FAUT-IL « EMBALLER» LES RUCHES ?

Pendant la période sans élevage de couvain, la grappe ne chauffe pas la ruche. Qu'une ruche soit isolée ou non, on relève dans les parties non occupées des températures assez voisines de celle de l'air extérieur sous abri.

Emmitoufler une ruche pour éviter que les abeilles « ne prennent froid» relève des bons sentiments d'un apiculteur frileux. En voulant conserver la chaleur, on conserve en fait une humidité pernicieuse, En plus, on transforme la ruche en chambre froide, et on empêche la colonie de percevoir un réchauffement de l'air extérieur, qui lui permettrait d'effectuer un vol de propreté par une belle journée d'hiver.

On emballait beaucoup les ruches aux Etats-Unis et au Canada jusque vers 1945. La plupart des apiculteurs en sont revenus et se contentent d’entourer la ruche avec du papier bitumé ou bien laissent la ruche telle quelle toute l’année.

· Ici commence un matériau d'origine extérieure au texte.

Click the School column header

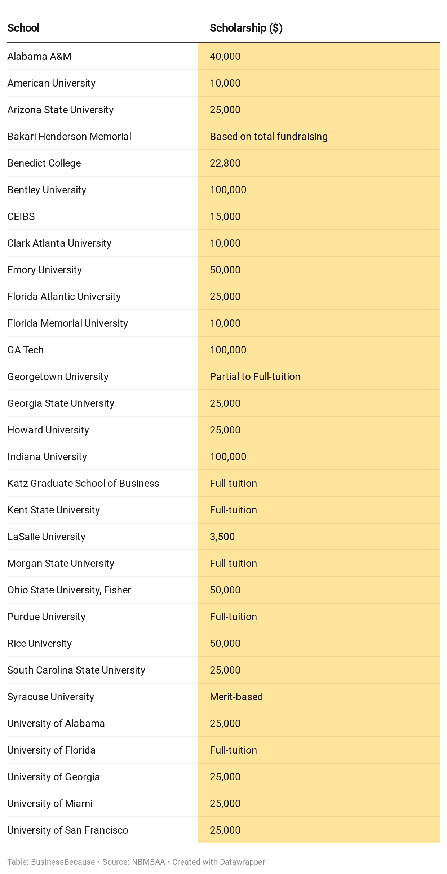tap(23, 28)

Personnellement, je préconise une isolation « pull-over », que l'on met en place au début du mois de mars, lorsque le nid à couvain est en pleine expansion, pour le protéger contre les retours intempestifs du froid. Elle peut être enlevée lorsque ce danger n'est plus à craindre, vers la mi-avril ou début mai, suivant les régions. Le matériau utilisé c'est le polystyrène dur (Roofmate) en plaques, avec lesquelles je confectionne une sorte de coffrage. Cette pratique me donne de bons résultats: beaux cadres de couvain jusqu'aux extrémités et développement régulier des colonies.

 

CONCLUSION

 

Il faut bien se rendre compte que la durée de l'hivernage, au sens large du terme, représente dans la plupart des régions françaises entre la moitié et les deux tiers de l'année.

C'est dire toute l'importance qu'il faut accorder à la préparation des colonies pour qu'elles puissent passer cette période critique dans les meilleures conditions.

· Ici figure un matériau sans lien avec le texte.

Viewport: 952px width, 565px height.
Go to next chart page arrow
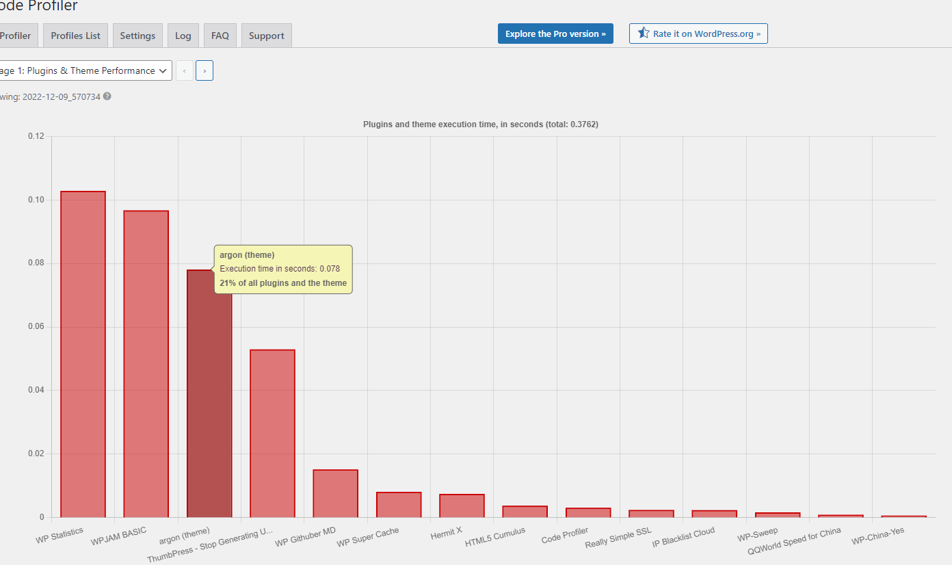204,70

L'ignorance et la négligence causent, bon an mal an, la mort de centaines de milliers de colonies. Au printemps 1978, le cheptel français a été décimé dans une proportion de 25 %. Dans un rucher bien conduit, la perte ne devrait pas dépasser 3%.

«On ne commande à la nature qu'en lui obéissant ».

L'apiculture moderne devient de plus en plus intensive et exige davantage de compétence.

Avec des colonies fortes et saines, des ruches spacieuses, plus de provisions en miel et en pollen, un nourrissement complémentaire en sucres et protéines à bon escient, des reines prolifiques et une conduite intelligente, on peut réduire notablement la part du hasard et obtenir des rendements beaucoup plus élevés. Une productivité maximale n'a jamais gâté le plaisir de l'apiculture.